## To be done
Output the lines from the one containing "Screen dimensions: 1270x952" through the last line, both included, as a Markdown table with the columns Row and Line. Skip blank lines and leave out the pictures.

## Data to use
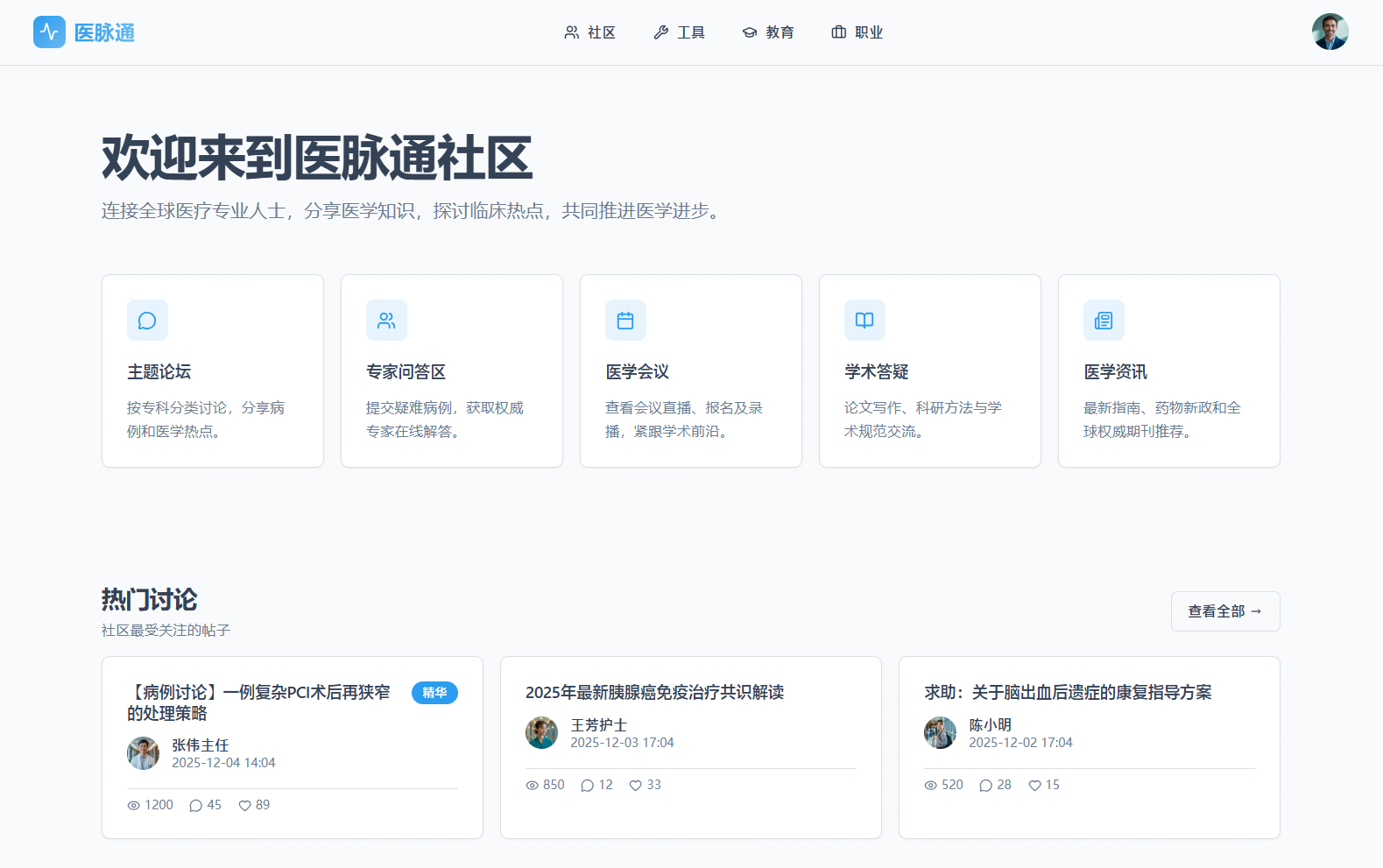Click the 查看全部 button

1224,611
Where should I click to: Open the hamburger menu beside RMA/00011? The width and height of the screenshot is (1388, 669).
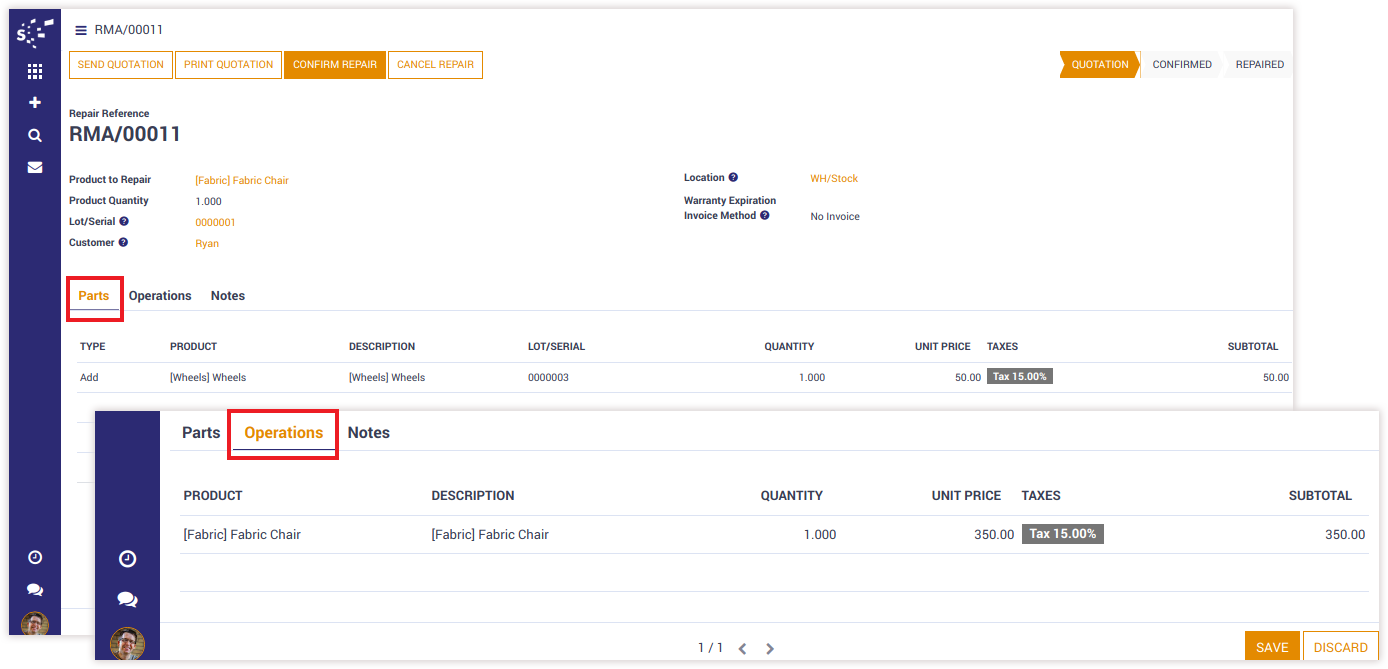(x=81, y=30)
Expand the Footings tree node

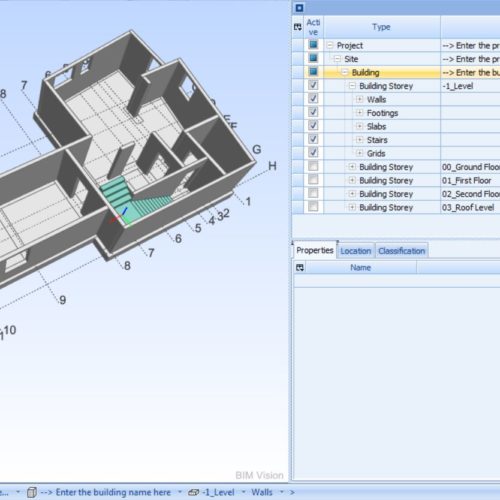359,112
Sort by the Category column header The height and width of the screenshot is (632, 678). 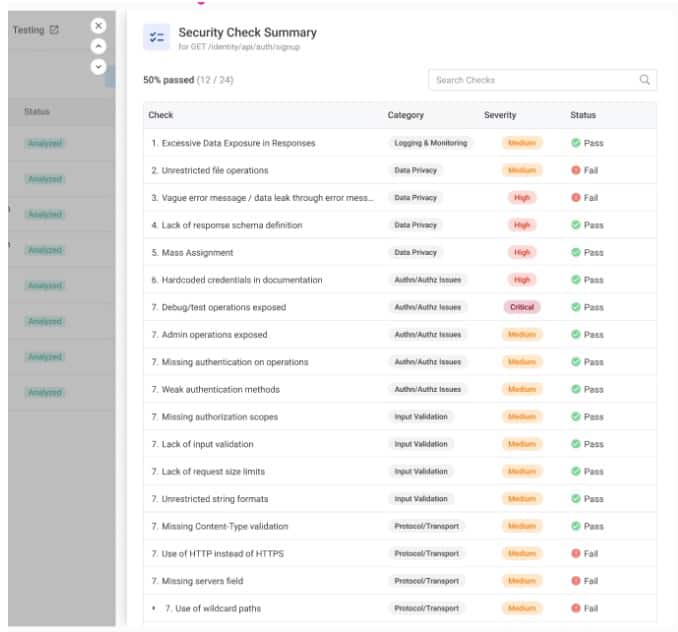[406, 115]
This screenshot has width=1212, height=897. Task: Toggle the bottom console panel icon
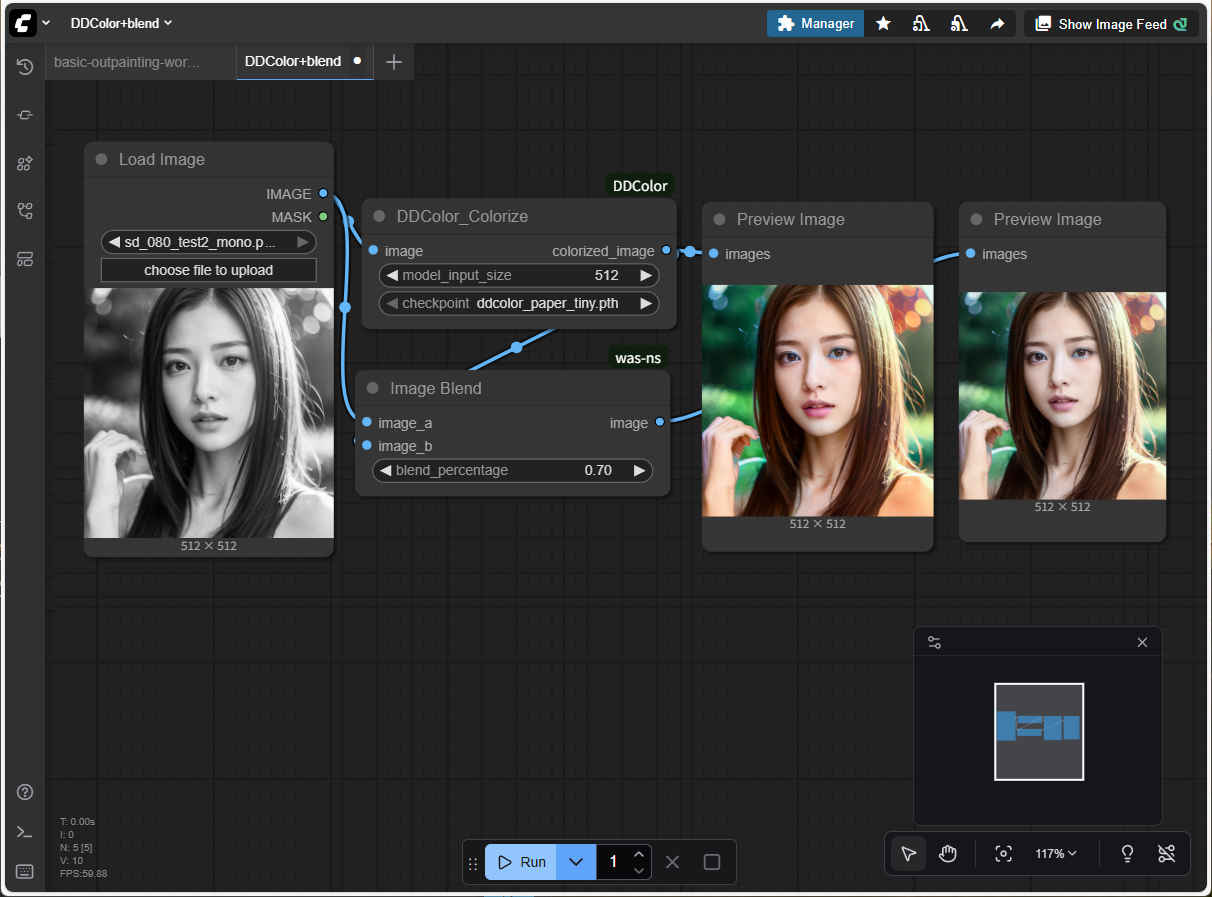(25, 832)
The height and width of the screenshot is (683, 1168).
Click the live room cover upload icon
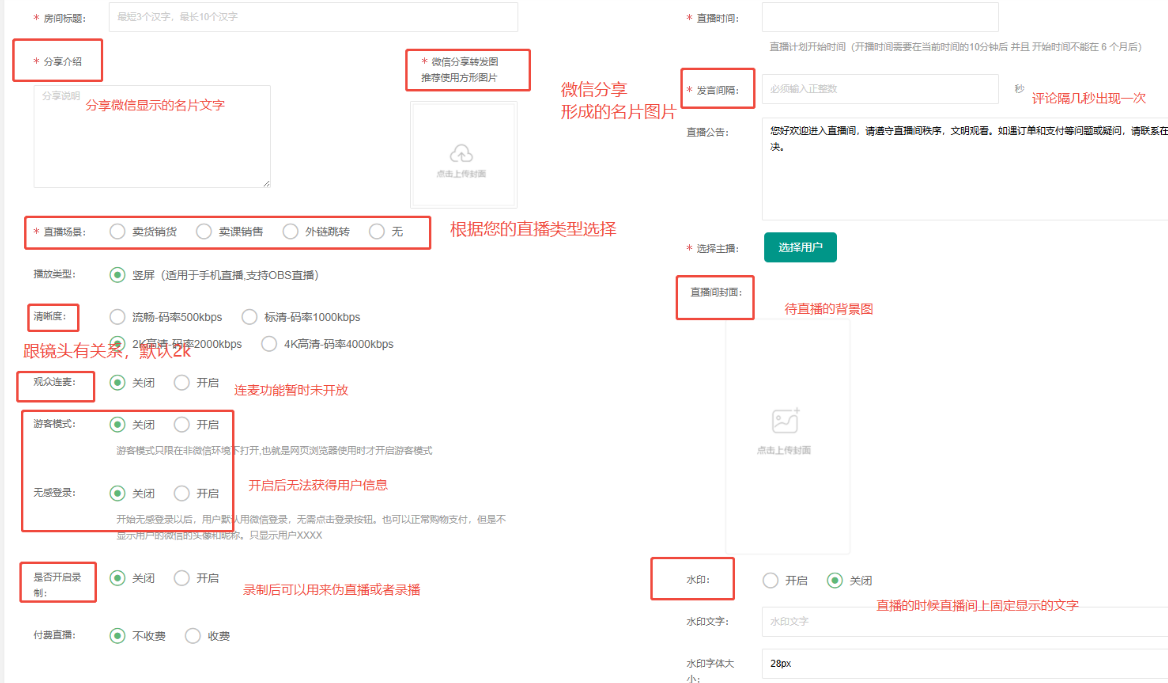tap(785, 422)
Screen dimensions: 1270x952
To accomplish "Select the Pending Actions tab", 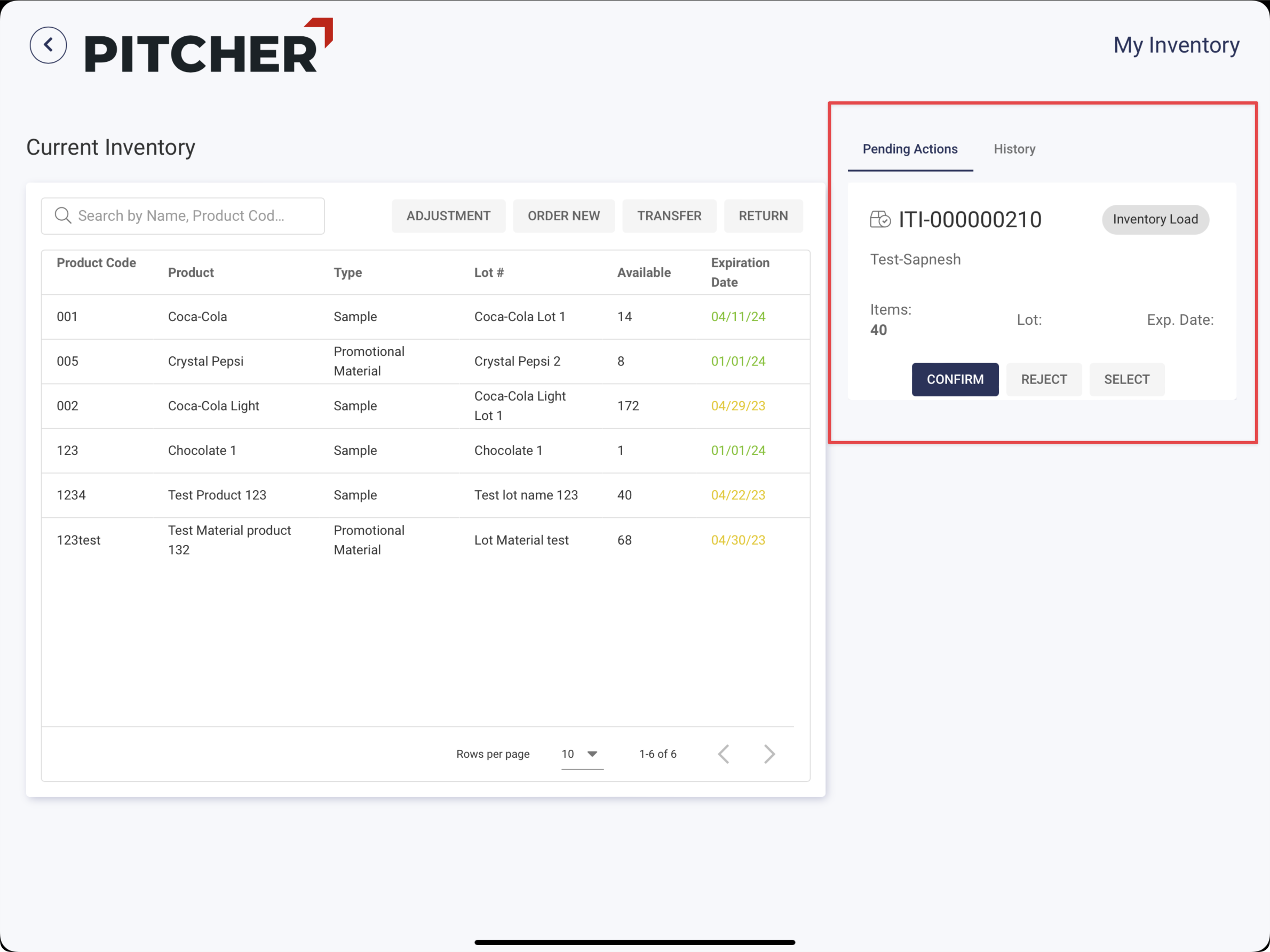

## Full solution
| Row | Line |
|---|---|
| 1 | Screen dimensions: 1270x952 |
| 2 | To accomplish "Select the Pending Actions tab",  |